To be honest, I never really felt unsafe and felt like they were overreacting a bit, but they’re the ones that live there and know better. I guess its important to remember that we’re still in the US, which is more unsafe than many countries especially as far as gun violence goes.
This was my favorite destination by far. As the name would imply, this is another island off the coast of Puerto Rico. Isla Culebra is east of the big island and north of Vieques Island. Its basically picture perfect tropical beaches with tons of snorkelling and beach time.
I had some extra cash due to not having to pay for lodging in San Juan, so I literally flew out for a day trip on a puddle jumper which was a crazy experience in and of itself. The island is small, but too big to walk everywhere so you need transportation. I got one of those dumb gas-powered golf carts that go about 12 mph. For whatever reason everyone else gets jeeps which are total overkill on the paved roads here.
I managed to snorkel at Playa Tamarindo with sea turtles, eat and beach it at Playa Flamenco, and then drive to the far east end of the island to kick it at Playa Zoni with views of the Virgin Islands. I then drove back in time for a beer in town before my flight back to San Juan. If I come back to Puerto Rico, it will be to Culebra, nowhere else. Having visited here I really can’t see a reason to spend too much time on the big island.
Guanica, La Parguera and San German
On the way to Rincon we went through Ponce for the hell of it and then to Guanica. We visited the State Forest of Guanica, which is a dry forest with cacti, succulents, and endemic flora and fauna. This area was devoid of tourists, but again parts were shut down and we couldn’t really get to places we had looked to go. The state parks seem a little neglected, a victim of the budget crisis. The beach we did go to was nice and chill; just what the doctor ordered after being in the car all day.
Our airbnb host told us about a nearby town with restaurants and bars along the waterfront. Much to our surprise a few thousand people were also out for the annual Christmas parade. We absolutely loved it!
The following day we went to Guilligans Island (seriously), which is a mangrove island where we laid out, swam, and snorkeled. I had never snorkeled in a mangrove before and it was pretty impressive. All the fish normally seen in a reef are also here as well as other types of fish I’d never seen before. I don’t like to hike in tropical, hot places. I like to jump in the water and snorkel.

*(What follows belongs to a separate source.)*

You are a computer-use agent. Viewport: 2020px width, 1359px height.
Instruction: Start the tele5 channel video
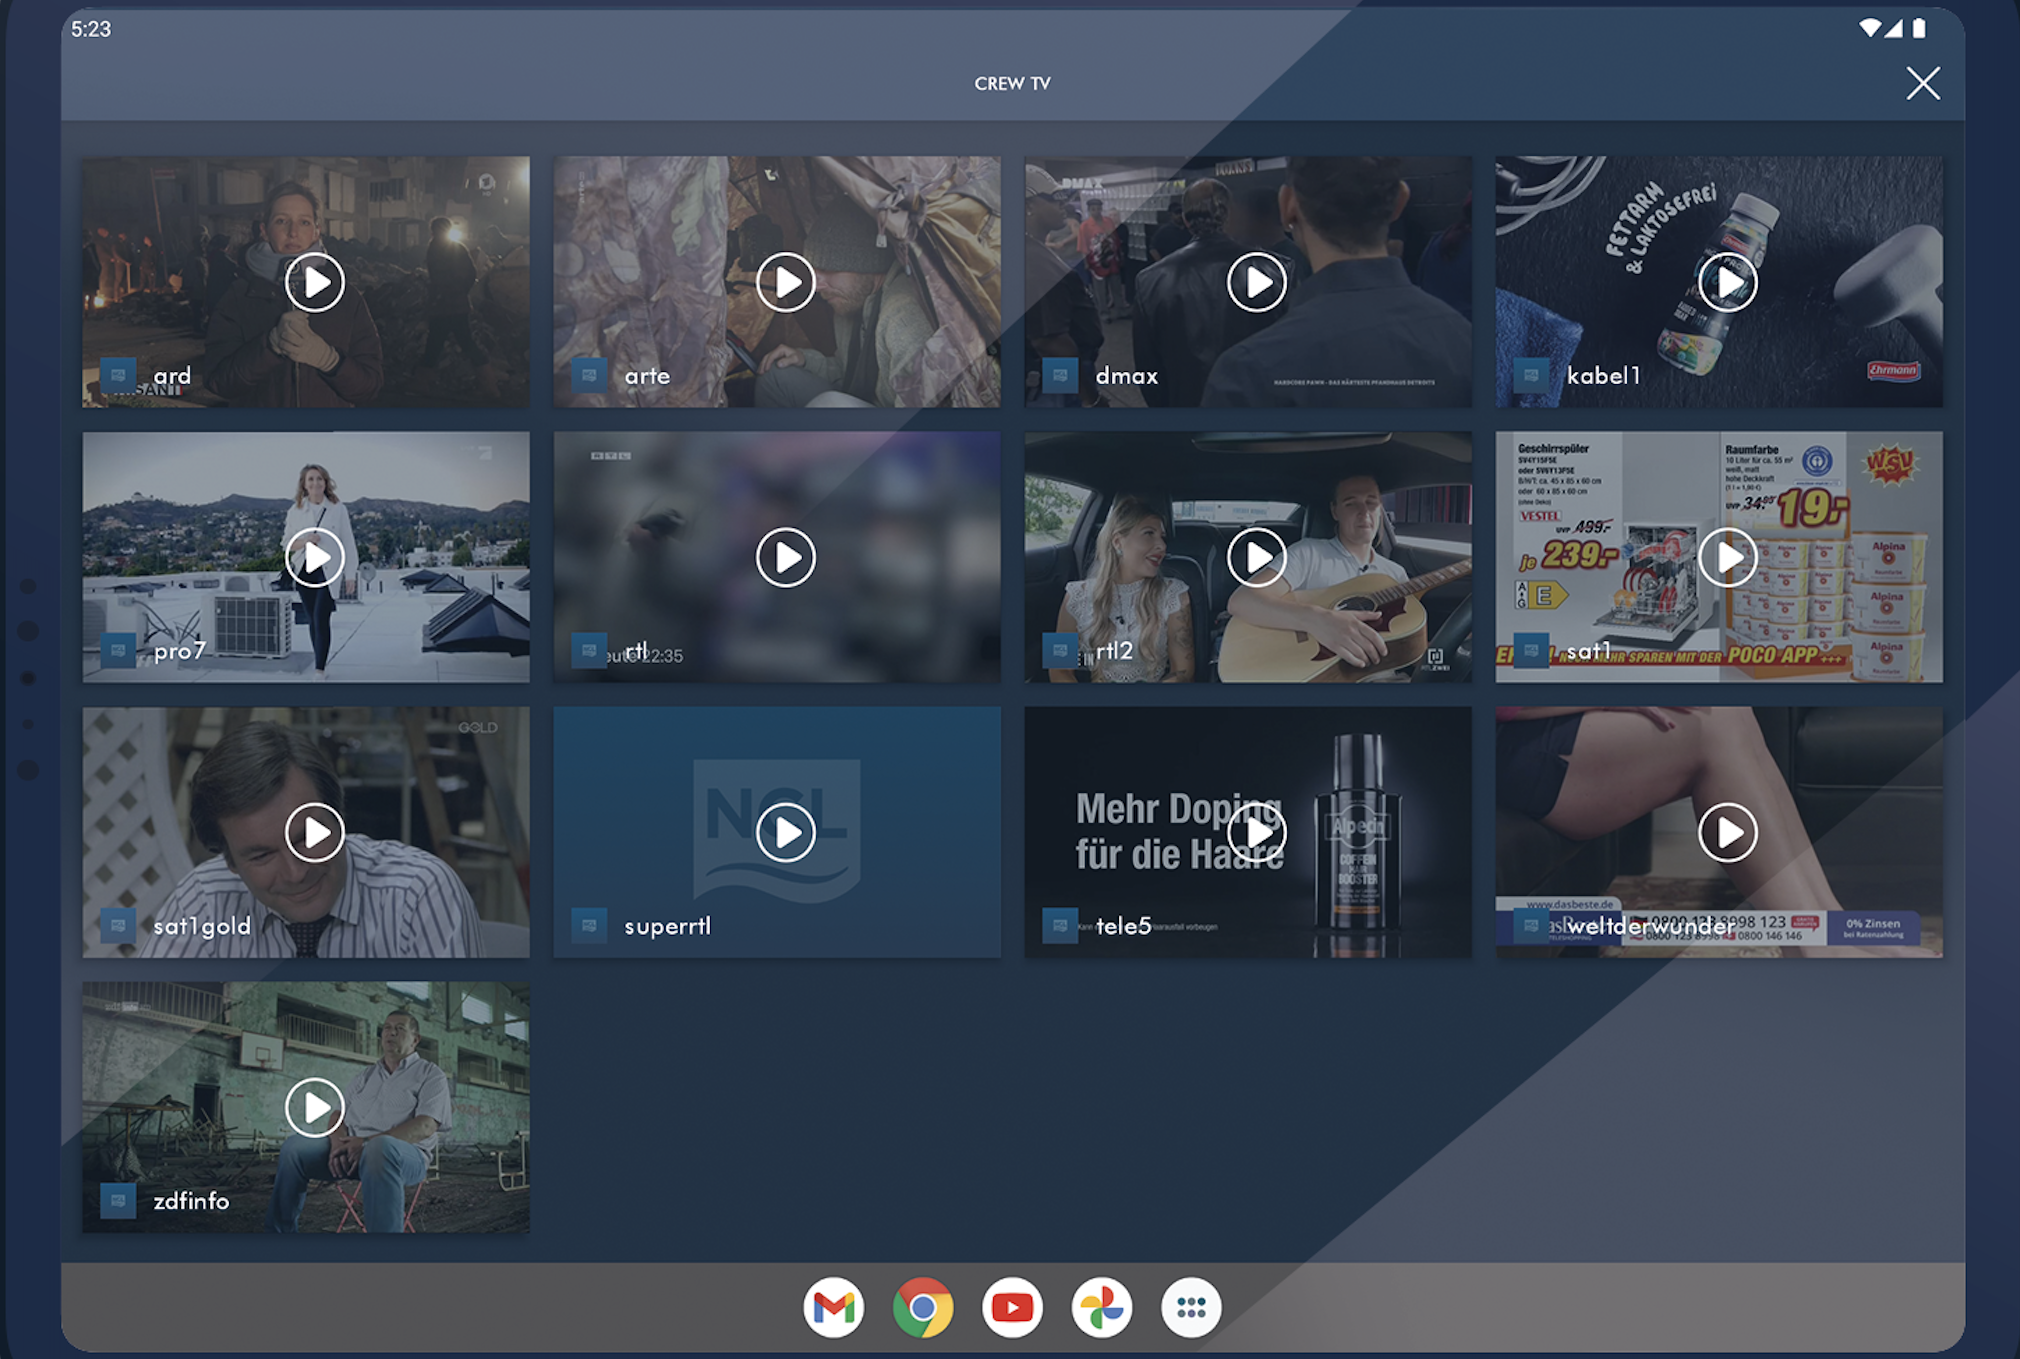pos(1257,833)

On the way to Rincon, we stopped off in San German which has a ton of old Colonial architecture, but zero crowds or tourists.
Rincon is a place I would consider going back to, it had many beaches. Our favorite was the one in front of the house we were staying in. We just brought food, drinks, gear and chilled out all day. I saw massive brain coral and tons of fish, but the visibility was a little limited due to the wave action. We were here for two nights and didn’t want to leave. We spent our last day beaching it all morning and then drove back to San Juan to spend the night. The next morning we left to return home 😦
Puerto Rico was fun, but I’m surprised to say its one of the few places I’ve been to that I didn’t have some kind of fantasy about moving to. Something always tends to fuck up it seemed. Its kind of crowded, having a higher population density than any US state. Puerto Rican culture is alive and well, but because they’ve been a territory of the US for over 100 years, much of American culture is there too.
The real bummer is that the shittiest parts of American culture are evident and visible. Puerto Rico has the one of the highest rates of car ownership in the world and has one of the highest concentrations of roads also. You NEED a care to get around the island… and there isn’t a damn place to park. Traffic is hell in nearly every town we drove through. Fast food, strip malls and packed parking lots were ubiquitous.